| TASK DIRECTIONS |
The answer must repeat every record exactly, with all pictures omitted.

| RECORDED INFORMATION |
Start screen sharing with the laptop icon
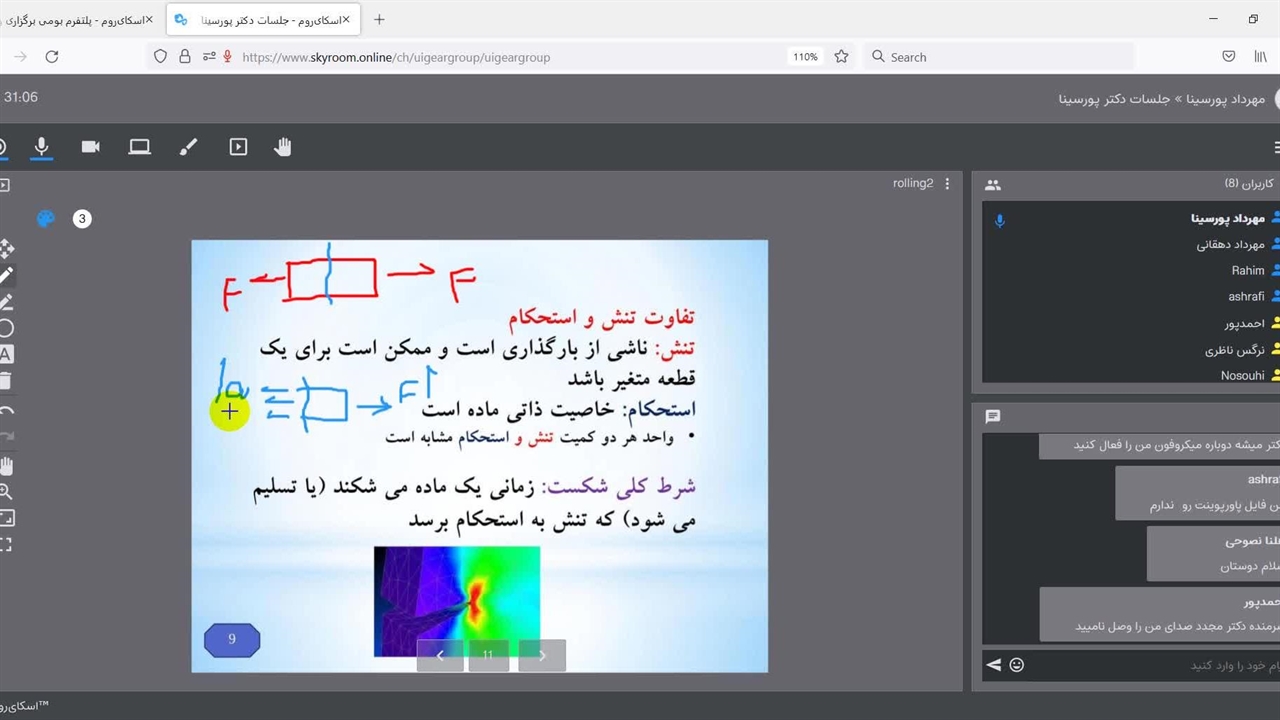Screen dimensions: 1280x720 pos(139,147)
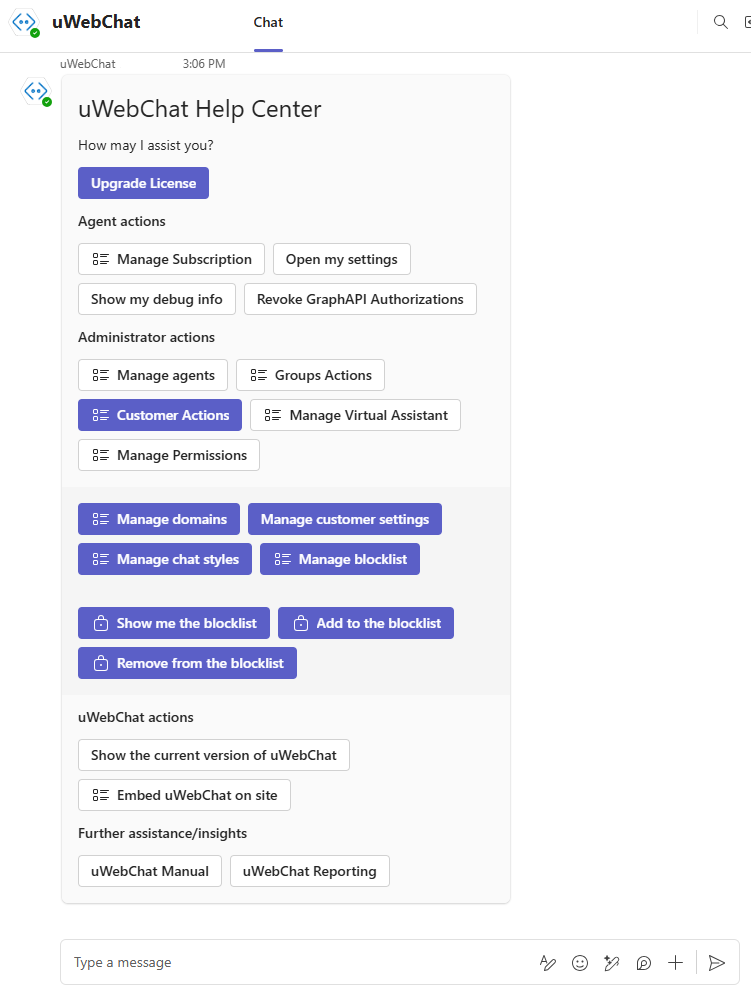751x997 pixels.
Task: Click Show my debug info
Action: pos(156,298)
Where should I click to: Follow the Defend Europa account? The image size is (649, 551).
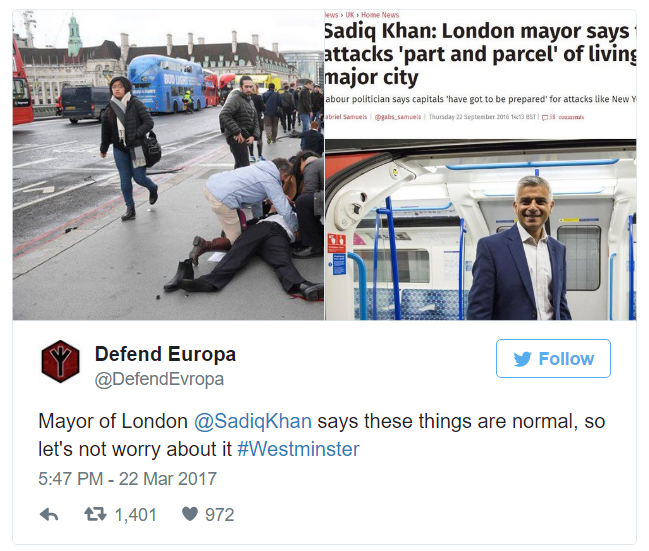(553, 359)
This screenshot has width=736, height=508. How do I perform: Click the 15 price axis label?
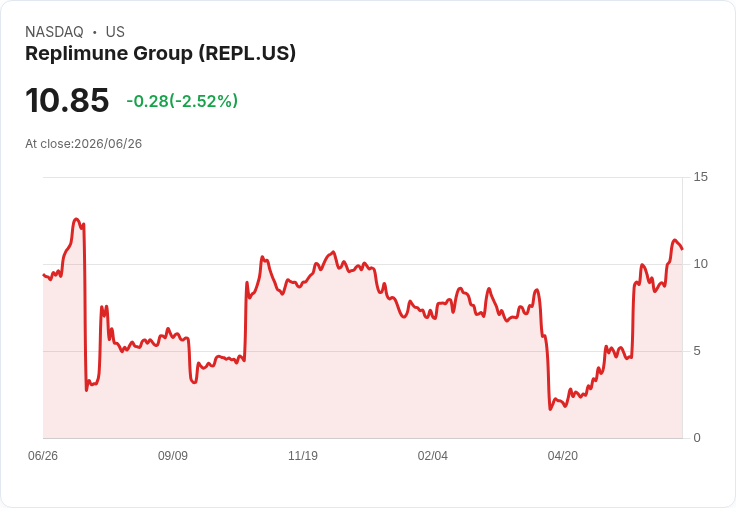pos(700,177)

| REPLY TO THE EXERCISE |
Start screen sharing with the laptop icon
Screen dimensions: 1280x720 pos(139,147)
751x997 pixels.
Task: Click Show my debug info
Action: pos(156,298)
Where should I click to: Follow the Defend Europa account? The image size is (649, 551).
(553, 359)
This screenshot has width=736, height=508. How do I perform: Click the 15 price axis label?
pos(700,177)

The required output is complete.